Ciò che preme di più a Giorgia Meloni in questa fase ( e che probabilmente è stato rappresentato nel faccia a faccia di quattro giorni fa) è che nella campagna elettorale permanente con vista sulle Europee che è diventato ora il dibattito politico, ogni mossa avventata, ogni affermazione non concordata o per lo meno non denunciata può trasformarsi in una involontaria polpetta avvelenata per la presidente del Consiglio. Che non ha certo Renzi e la Leopolda in cima alla proprie preoccupazioni, bensì Matteo Salvini e la disperata ricerca di quest'ultimo di ampia agibilità politica, laddove Palazzo Chigi ha le mani legate.

L'offensiva politica è già partita: in questi giorni il leader leghista presidierà il Veneto con una serie di iniziative politiche, proprio mentre al Senato in aula è in corso l'esame del Dl elezioni col famigerato emendamento leghista sul terzo mandato, che già una volta ha spaccato la maggioranza e seccato gli alleati in commissione. Ieri pomeriggio è intervenuto alla conferenza organizzativa del Carroccio nel Lazio, per serrare le fila ed evitare che anche nella regione della Capitale il gap con Forza Italia diventi troppo grande. E poi due appuntamenti che daranno il segno di come il Capitano vorrà impostare la competizione per le Europee: questo sabato a Milano arringherà i giovani del partito in un evento il cui titolo è tutto un programma (“Politicamente ribelli – come l'Europa non ci vuole”) e il 23 marzo a Roma la kermesse delle forze aderenti all'Eurogruppo Id, alcune delle quali decisamente indigeste agli altri due leader del centrodestra, a partire dai tedeschi di Afd e da altri partiti in alcuni casi criptoputiniani.

In questo contesto, anche caldeggiare l'istituzione di una commissione d'inchiesta può essere un modo per tentare di acquisire un vantaggio politico su Giorgia Meloni, che a suo tempo ha voluto a tutti i costi la presidenza dell'Antimafia per la sua pupilla Chiara Colosimo, ricordando anche che la stagione dell'inizio del proprio impegno politico fu dovuta proprio alla reazione alle stragi di Mafia degli anni 90. Le legislature passate hanno dimostrato che, per una forza politica, controllare una commissione d'inchiesta o di vigilanza è vantaggioso, e non è un caso che in passato Lega e FdI si siano scontrate duramente su questo terreno. Prendiamo il Copasir: tre anni fa il Carroccio entrò nel governo Draghi e fu costretto a lasciare la guida del Comitato al meloniano Urso.

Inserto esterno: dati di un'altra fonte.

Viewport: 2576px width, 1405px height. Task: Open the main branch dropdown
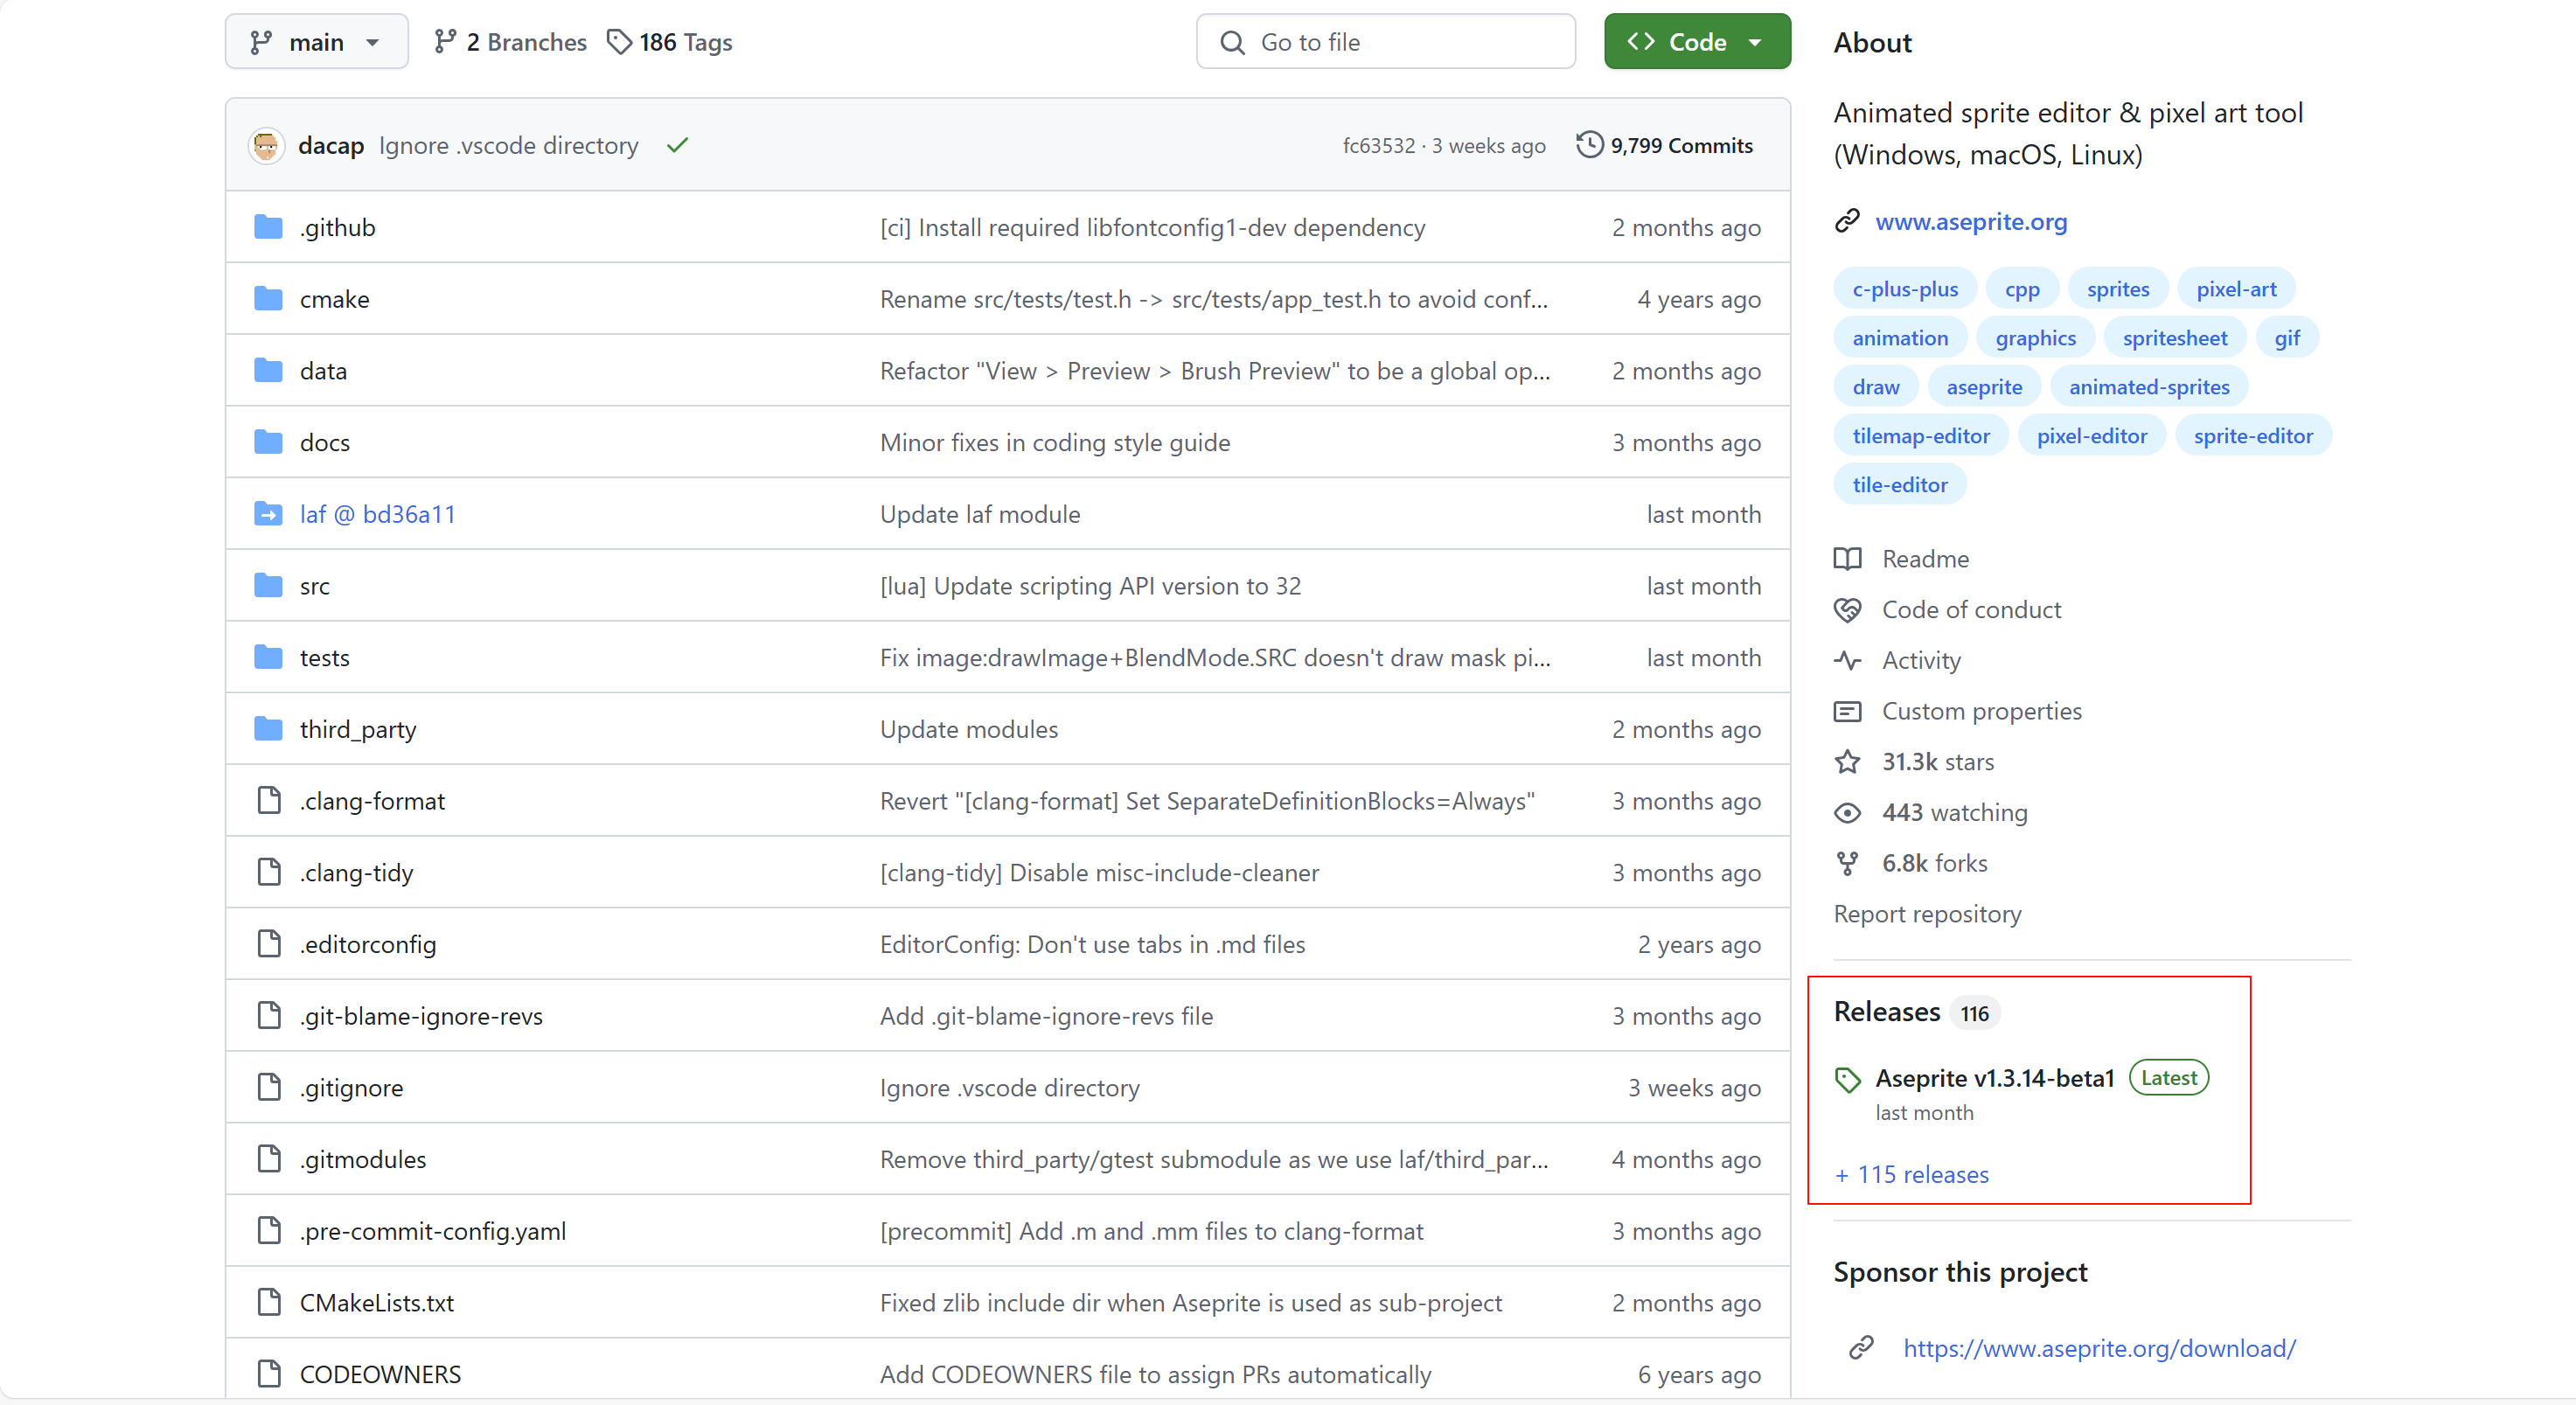point(316,42)
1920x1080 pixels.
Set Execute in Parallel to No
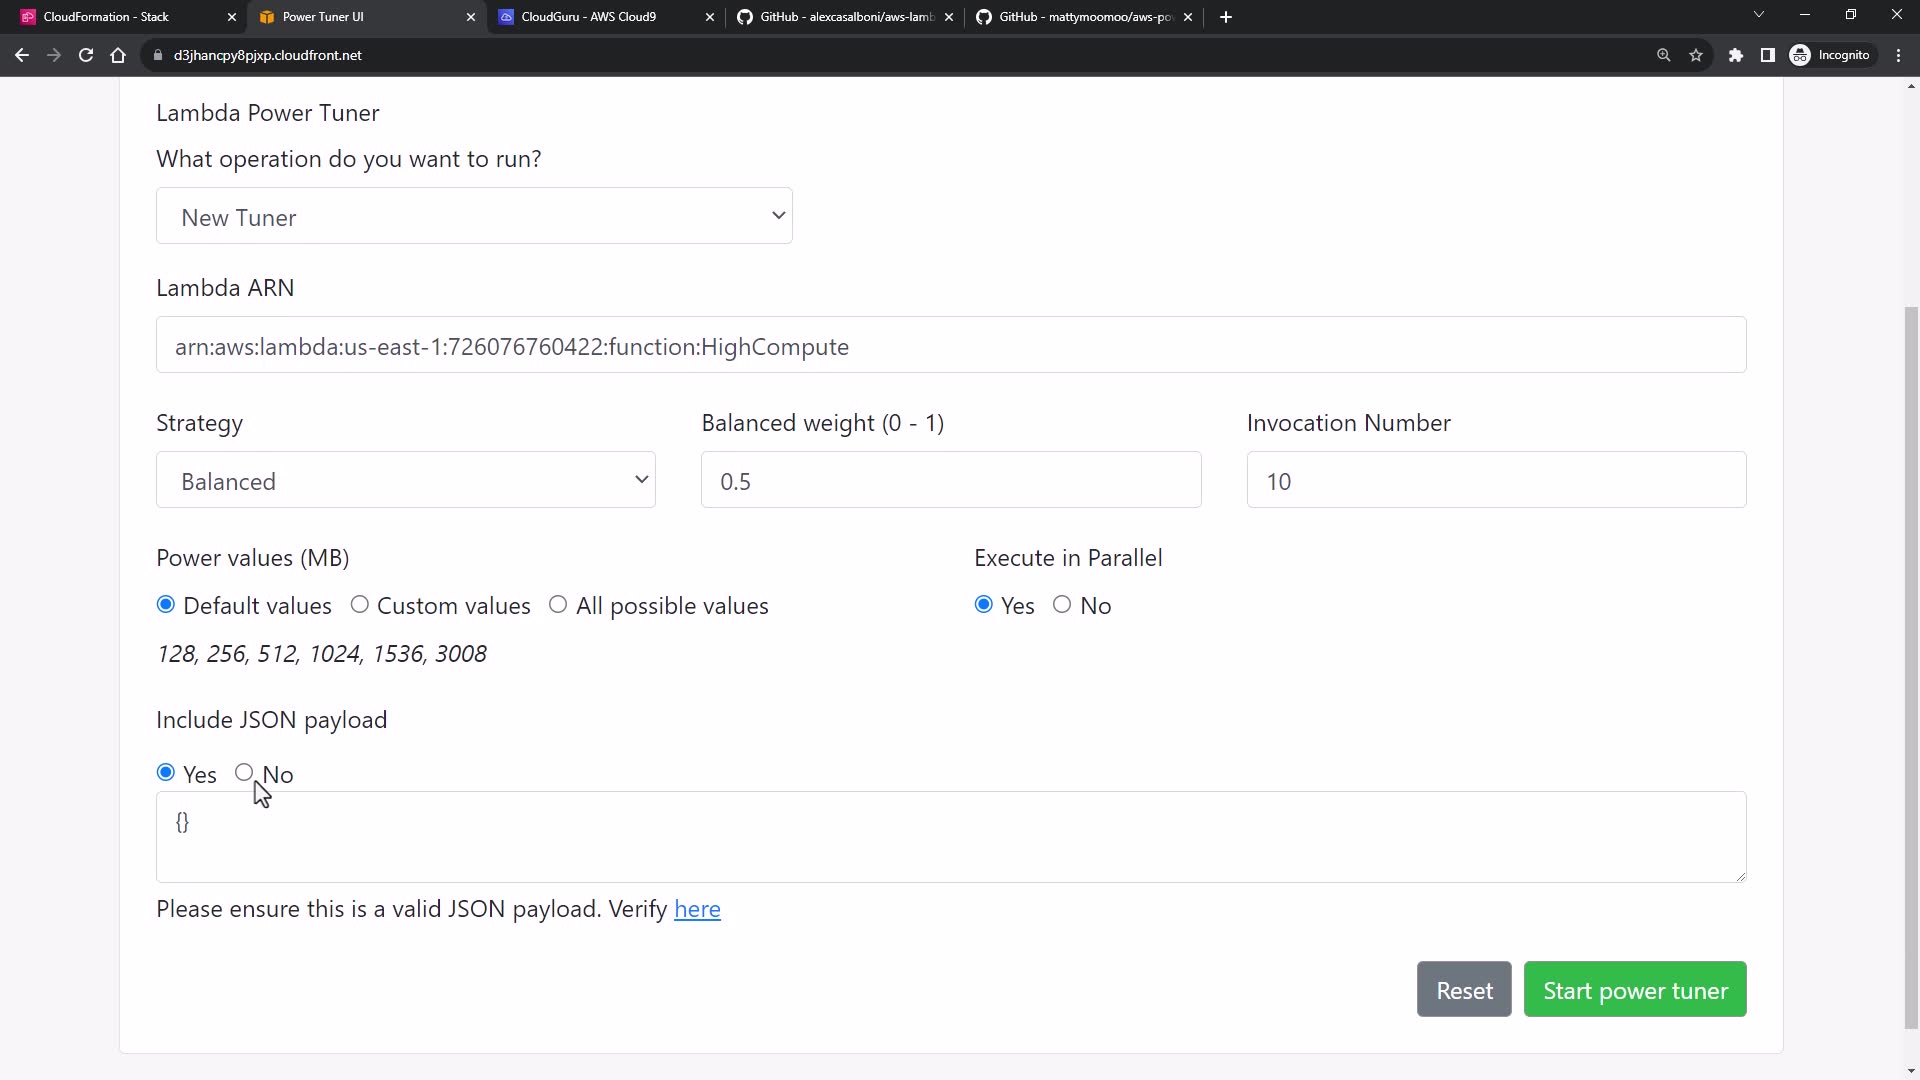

Volarono gli stracci, coi leghisti che non lo votarono per ripicca.

Un episodio che a via Bellerio non hanno dimenticato, così come non hanno dimenticato che FdI non ha esitato a spingere per la commissione d'inchiesta sul Covid, e in quel caso nessuno ha sollevato questioni di opportunità o di tempistica. Una serie di considerazioni che Nordio non aveva fatto e su cui è stato, molto probabilmente, catechizzato a dovere dalla premier.